The film is a loose prequel to the Despicable Me films, revealing the origin of these peculiar little beasts: Their species reached its evolutionary apex millions of years ago (take that, Dawkins!) and have, since time immemorial, roamed the earth in a single nomadic tribe serving the most evil master they can find. In a clever montage mostly spoiled by the trailer, the Minions fail to keep any of their masters alive, if not directly killing them, and after failing Napoleon Bonaparte at Waterloo they go into hiding for decades.
After conveniently sitting out the World Wars (wouldn’t goose-stepping Minions be hilarious?) the Minions start to crave a purpose they’ve missed for generations of apparent immortality. Three Minions – Kevin, Stuart and Bob (all voiced by co-director Pierre Coffin) – set out on a mission to find the Minions a long-overdue new master. Eldest brother Kevin is smart, careful and paternal. Middle sibling Stuart is laid-back, rebellious and a wannabe rock star. Youngest brother Bob is cute, enthusiastic and clumsy.
Yes, this is the same group dynamic as Alvin and the Chipmunks. Their personalities blend with consistently humorous effect, with almost no dialogue required. Kevin is purpose-driven while Stuart is lazy and Bob is easily distracted, so the slapstick writes itself. Even the running gag of the Minions’ obsession with bananas (because “banana” is just an inherently funny word) manages a couple of interesting variations. The core Minion trio score laugh after laugh, especially the adorable Bob.
The Minions eventually find the most diabolical villain in the world: Scarlet Overkill, voiced by Sandra Bullock, in her first animated role since The Prince of Egypt. Scarlett falls short of being an original villainess but her cliché personality and simple world domination goals keep things moving well enough.
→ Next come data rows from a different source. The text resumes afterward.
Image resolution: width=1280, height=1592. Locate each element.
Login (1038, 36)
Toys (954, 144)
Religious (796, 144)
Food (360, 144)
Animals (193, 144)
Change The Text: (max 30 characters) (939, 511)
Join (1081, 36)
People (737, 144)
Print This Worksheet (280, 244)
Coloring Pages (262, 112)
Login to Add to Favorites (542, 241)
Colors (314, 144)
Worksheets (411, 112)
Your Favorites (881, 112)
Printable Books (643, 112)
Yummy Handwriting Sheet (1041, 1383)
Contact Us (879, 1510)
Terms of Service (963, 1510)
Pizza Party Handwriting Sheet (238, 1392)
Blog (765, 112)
Bullock invests enough humour and energy into the character to keep her from being as dull as she would be in lesser hands.
Rounding out the supporting cast are Jon Hamm as Scarlet’s husband Herb; Michael Keaton and Alison Janney as the white-bread bank robbers Walter and Madge Nelson; Geoffrey Rush as the narrator and the hilariously miscast Jennifer Saunders as Queen Elizabeth II. None of these characters have all that much screentime and are overshadowed by the Minions, but they all give lively and funny performances.
Since the film takes place in 1968, the film revels in one of the most impressively expensive soundtracks you’ll ever hear. Name a great Sixties band and odds are they’re in this film. Sometimes this works (fans of Hair are in for a treat) and sometimes it’s just distracting; the montage put to The Who’s “My Generation” doesn’t fit the lyrics of the song and “Happy Together” by The Turtles is used in the opening for no reason other than the indisputable fact that everybody loves that song. It’s a shame to see pop songs slathered over films when an original score would be preferable, but at least the songs they choose are already bona fide classics and not contemporary hits which will age the film prematurely.
Minions could have been a total disaster but the creators took advantage of every opportunity to make great jokes and experiment with old-fashioned slapstick. It doesn’t succeed to the extent of this year’s masterful Shaun the Sheep, which took similar risks, but it succeeds nonetheless. Illumination is a relatively new studio and are yet to produce a great animated film capable of standing alongside the best of Disney, Pixar and Dreamworks, but there’s enough potential to convince me that they someday will.